Officer bodycameras must be made mandatory. Additionally, the review process must involve a citizen review board, separate and apart from the police system. Violations of protocols including the use of racial profiling and the use of banned tactics (like the knee-on-neck that killed Floyd) should be accompanied by minimum “sentences”, including demotion, and pay decreases. A subjective system must be put in place such that a certain number of violations results in termination. These must be hardline rules, to eliminate the subjectivity involved in assigning penalties to these violations.
Officers who have been sanctioned should be encouraged to seek psychological and emotional counseling. The system should not just be a means of punishment, but also a means to identify and quantify the officers that require counseling so that retention does not immediately crater.
None of this can happen without the involvement of the police officer’s union. You are instituting changes that threaten their very livelihood, and resistance will be natural. The message from the activists must accommodate those officers who agree with reform in order to obtain acquiescence from the union. First, we cannot go on stating that “all officers” are bad. This message forces even officers that agree with reform to take a position against you, since your very message implicates their character. The message should always begin with a statement that “the majority of officers are good, but the few that are not endanger the community as well as the good officers. Protecting bad cops endangers good cops when the community no longer trusts authority.”
Additional pressure can be placed on the unions during votes regarding pension funding and salary budgeting. Votes on raises and pensions must be continent upon agreement from the officer’s union of these changes. Activists can track candidates for mayor, city counsel and police positions (if it is an elected position), to verify their agreement to these plans.
These will not cure the world’s ills.

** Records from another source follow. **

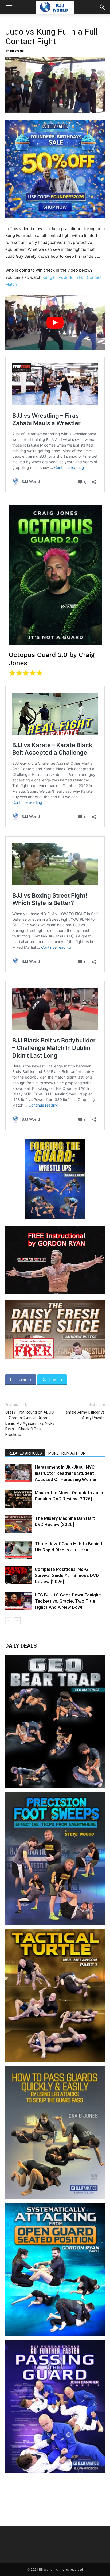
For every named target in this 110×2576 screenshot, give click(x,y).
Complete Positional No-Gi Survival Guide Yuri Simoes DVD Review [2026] (67, 1575)
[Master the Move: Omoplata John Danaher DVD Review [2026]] (18, 1499)
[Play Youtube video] (55, 322)
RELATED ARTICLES (25, 1453)
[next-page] (17, 1620)
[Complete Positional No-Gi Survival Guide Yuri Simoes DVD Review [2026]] (18, 1575)
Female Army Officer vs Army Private (84, 1415)
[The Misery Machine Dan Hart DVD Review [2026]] (18, 1524)
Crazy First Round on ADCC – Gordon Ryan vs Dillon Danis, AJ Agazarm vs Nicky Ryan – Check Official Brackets (29, 1423)
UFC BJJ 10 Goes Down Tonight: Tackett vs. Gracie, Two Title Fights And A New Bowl (68, 1601)
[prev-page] (8, 1620)
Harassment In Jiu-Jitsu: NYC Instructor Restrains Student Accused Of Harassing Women (66, 1473)
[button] (9, 7)
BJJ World (17, 50)
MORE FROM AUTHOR (66, 1453)
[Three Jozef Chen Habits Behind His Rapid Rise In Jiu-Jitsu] (18, 1550)
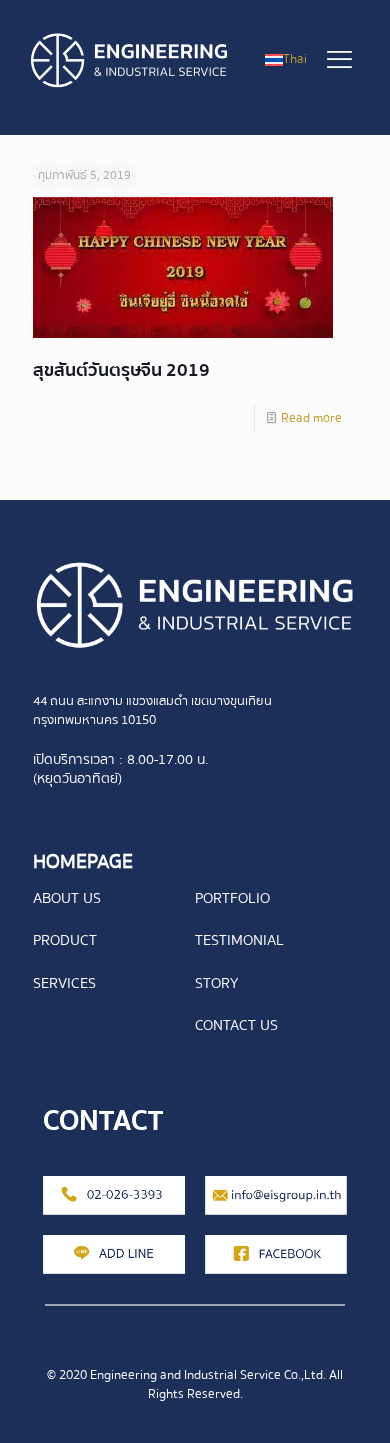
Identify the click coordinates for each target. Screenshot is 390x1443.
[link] (195, 606)
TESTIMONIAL (239, 940)
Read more (311, 418)
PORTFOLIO (232, 898)
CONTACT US (236, 1025)
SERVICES (64, 983)
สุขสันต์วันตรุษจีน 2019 (121, 370)
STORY (216, 983)
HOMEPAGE (83, 861)
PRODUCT (65, 940)
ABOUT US (67, 898)
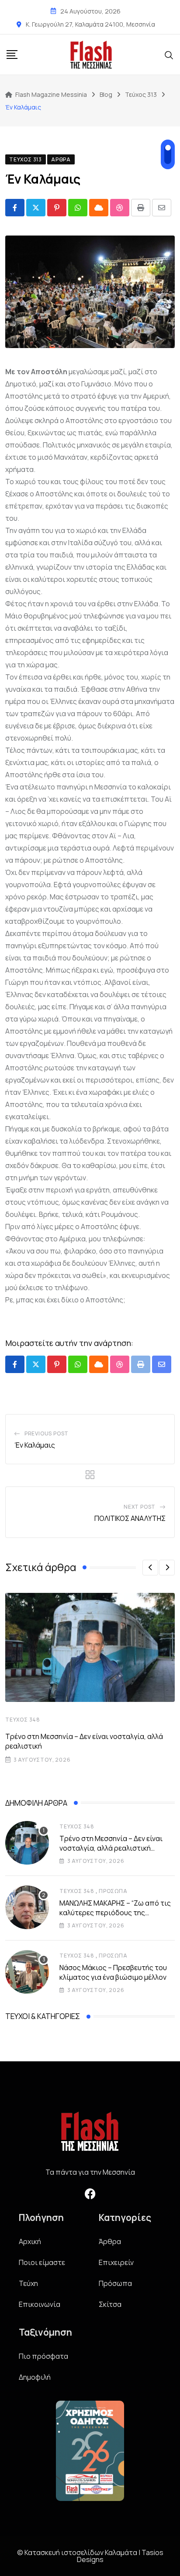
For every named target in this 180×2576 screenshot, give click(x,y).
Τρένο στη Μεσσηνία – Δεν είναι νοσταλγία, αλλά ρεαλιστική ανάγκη (111, 1848)
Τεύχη (28, 2283)
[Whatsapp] (77, 207)
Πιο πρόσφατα (43, 2356)
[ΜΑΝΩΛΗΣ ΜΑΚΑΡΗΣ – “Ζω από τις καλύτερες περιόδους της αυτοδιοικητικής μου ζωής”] (27, 1907)
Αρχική (30, 2241)
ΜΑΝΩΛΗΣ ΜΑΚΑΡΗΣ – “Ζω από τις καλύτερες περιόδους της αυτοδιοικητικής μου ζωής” (115, 1912)
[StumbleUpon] (119, 207)
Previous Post (46, 1433)
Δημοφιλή (35, 2377)
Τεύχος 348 (22, 1719)
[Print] (140, 207)
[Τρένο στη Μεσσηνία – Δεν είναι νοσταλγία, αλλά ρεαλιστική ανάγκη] (27, 1843)
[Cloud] (98, 207)
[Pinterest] (56, 207)
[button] (150, 1567)
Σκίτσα (110, 2304)
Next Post (140, 1506)
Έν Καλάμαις (34, 1445)
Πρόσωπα (113, 1891)
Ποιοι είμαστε (42, 2262)
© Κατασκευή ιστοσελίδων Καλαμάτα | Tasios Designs (90, 2556)
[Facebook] (90, 2193)
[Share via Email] (161, 207)
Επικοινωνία (39, 2304)
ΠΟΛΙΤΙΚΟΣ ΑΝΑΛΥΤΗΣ (130, 1518)
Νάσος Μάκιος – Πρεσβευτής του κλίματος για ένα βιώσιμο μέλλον (113, 1972)
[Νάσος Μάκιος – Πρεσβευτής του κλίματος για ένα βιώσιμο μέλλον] (27, 1972)
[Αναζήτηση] (169, 54)
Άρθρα (110, 2241)
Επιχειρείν (116, 2262)
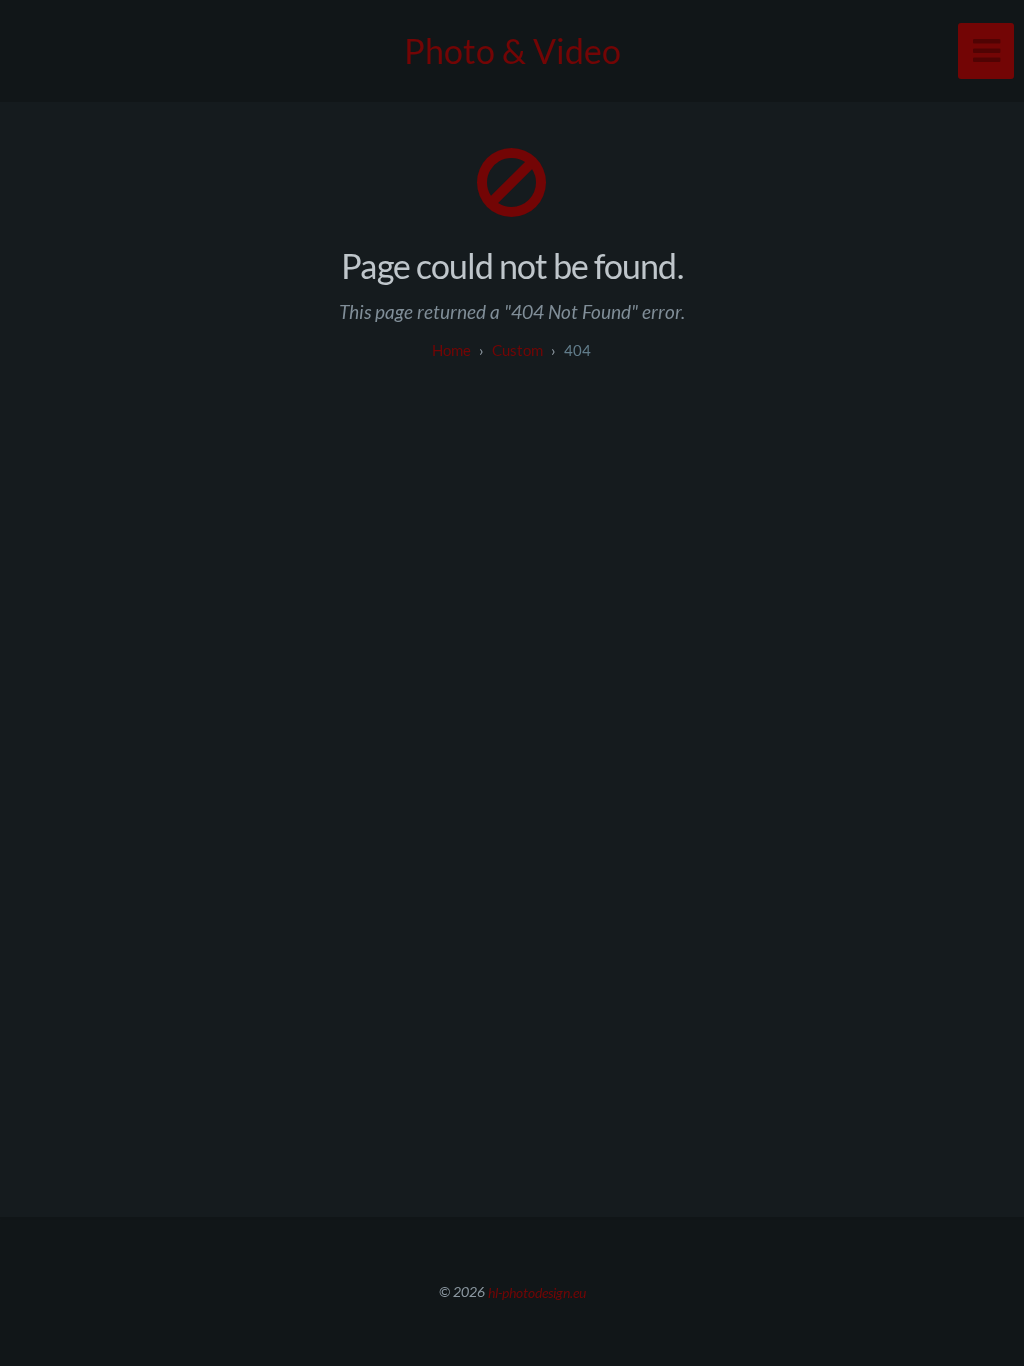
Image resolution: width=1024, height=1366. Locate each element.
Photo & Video (512, 50)
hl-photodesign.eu (537, 1291)
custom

There will still be racism, but these policies will achieve the most “bang for the buck” in terms of screening out dangerous candidates, and motivating existing police forces to reshape and adhere to their policies. Joe Biden proposed federal legislation regarding officer reviews. Though commendable, those will be difficult to pass on a nationwide scale and will likely take some time. However, city centers usually contain a diverse population and routinely elect democratic mayoral and counsel candidates that are already accepting of these types of changes. Accordingly, focus on these elections will yield more immediate results. The nation is outraged and wants change, but we must define the exact changes we want or risk losing this opportunity to move forward.